1. In an internal combustion engine system including an oxygen sensor which is provided with an electric heater and disposed in an exhaust passage for the engine to provide an electrical signal indicative of the air/ fuel ratio of an air-fuel mixture supplied to the engine and a current-supplying circuit to supply a heating current from a power source to said heater during operation of the engine system, the improvement comprising a current-supply control system which comprises an operating condition detecting means for producing an electrical command signal while the engine is operating under such a condition as causes a significant rise in the temperature of the exhaust gas and an on-off type switching means for breaking said current-supplying circuit at least while said detecting means produces said command signal.

2. An engine system according to Claim 1, wherein said operating condition detecting means has the function of detecting the rate of fuel feed to the engine and producing said command signal while the rate of fuel feed is greater than a predetermined rate.

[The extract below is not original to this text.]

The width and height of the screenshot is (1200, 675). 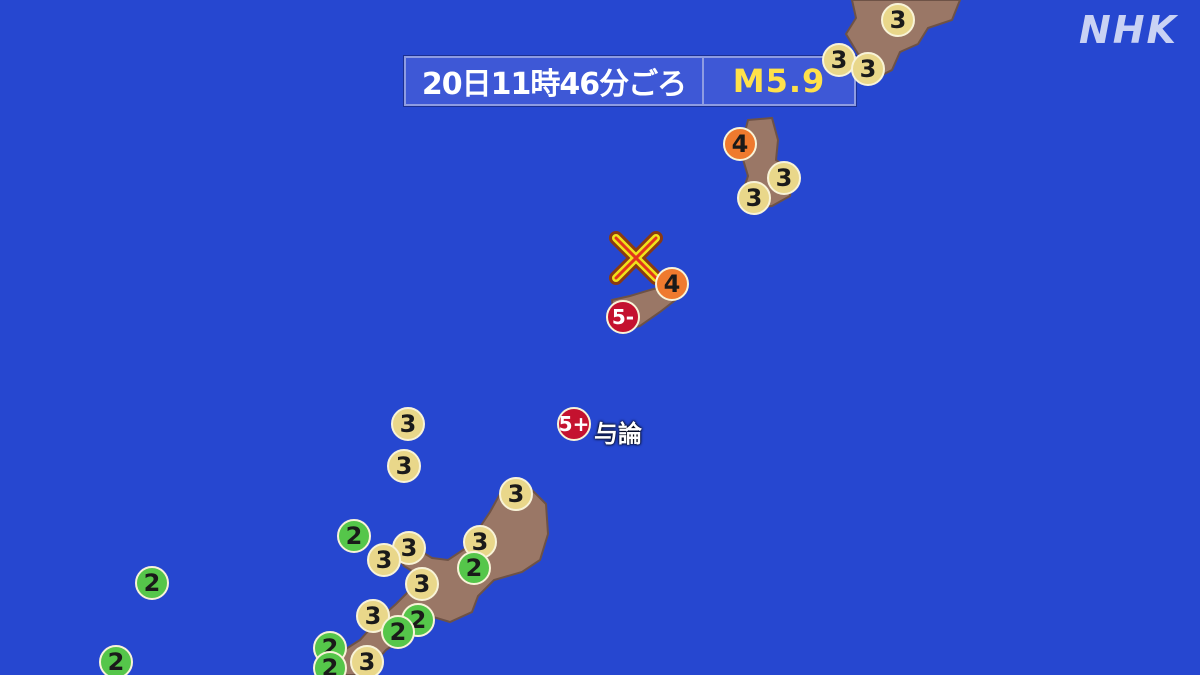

3. An engine system according to Claim 2, wherein said operating condition detecting means has the function of detecting the degree of opening of a throttle valve provided in an induction passage through which said airfuel mixture is supplied to the engine.

4. An engine system according to Claim 2, wherein said operating condition detecting means has the function of detecting the rate of fuel injection into air being drawn into the engine.

5. An engine system according to Claim 1, wherein said operating condition detecting means comprises a temperature sensor which is disposed in said exhaust passage at a location close to said oxygen sensor and produces said command signal while the temperature of the exhaust gas is above a predetermined temperature.

6. An engine system according to Claims 1, 2 or 5, wherein said current-supply control means comprises an electrically controllable first switch means interposed between said power source and said heater and an electrically controllable second switch means for commanding said first switch means to disconnect said heater from said power source in response to said command signal.

7. An engine system according to Claim 6, wherein said second switch means is responsive also to an ignition signal which indicates whether the engine system is in operation or not and has the function of keeping said first switch means in the closed state to establish said current-supplying circuit only while said ignition signal indicates that the engine system is in operation but said command signal is not produced.

8. An engine system according to Claim 1, wherein said oxygen sensor is of the oxygen concentration cell type utilizing an oxygen ion conductive solid electrolyte.

9. An engine system according to Claim 1, substantially as hereinbefore described with reference to Figs. 1 and 3, ot Figs. 1 and 4 of the accompanying drawings.